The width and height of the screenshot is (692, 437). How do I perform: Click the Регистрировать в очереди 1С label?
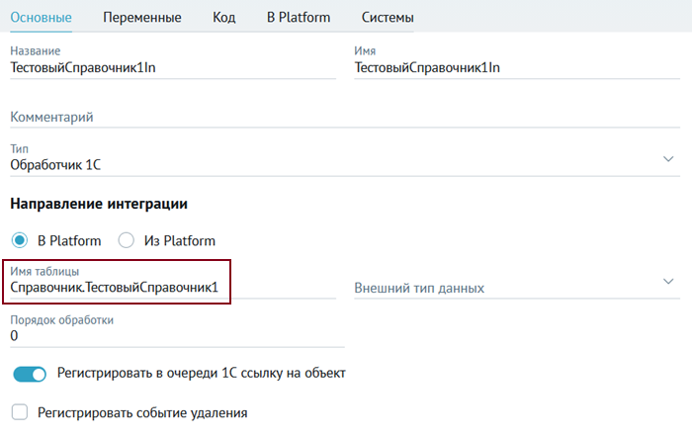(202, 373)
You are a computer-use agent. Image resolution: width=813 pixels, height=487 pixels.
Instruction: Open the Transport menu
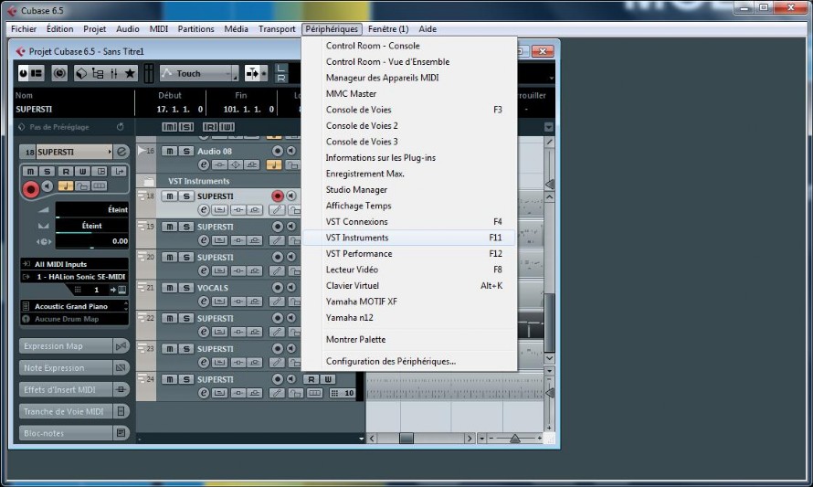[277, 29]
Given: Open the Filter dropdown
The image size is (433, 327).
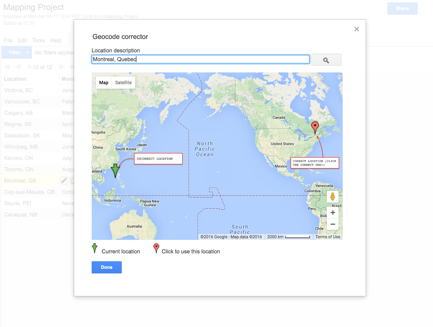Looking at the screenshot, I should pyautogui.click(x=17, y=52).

###

▶ EXERCISE REQUIREMENTS
No pictures should appear in the copy. Reproduce exactly the lines from the line containing "Given: Open the Filter dropdown" through the last line of the data, inclusive.

▶ EXPECTED OUTPUT
Given: Open the Filter dropdown
The image size is (433, 327).
Looking at the screenshot, I should pyautogui.click(x=17, y=52).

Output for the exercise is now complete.